▶ [PROBLEM] Give all the data again exactly.

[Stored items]
=======
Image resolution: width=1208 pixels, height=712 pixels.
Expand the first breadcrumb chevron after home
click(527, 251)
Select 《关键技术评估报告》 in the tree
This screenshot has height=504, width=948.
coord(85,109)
=======
▶ [ANSWER FOR THE TASK]
Image resolution: width=1208 pixels, height=712 pixels.
Expand the first breadcrumb chevron after home
click(527, 251)
Select 《关键技术评估报告》 in the tree
This screenshot has height=504, width=948.
coord(85,109)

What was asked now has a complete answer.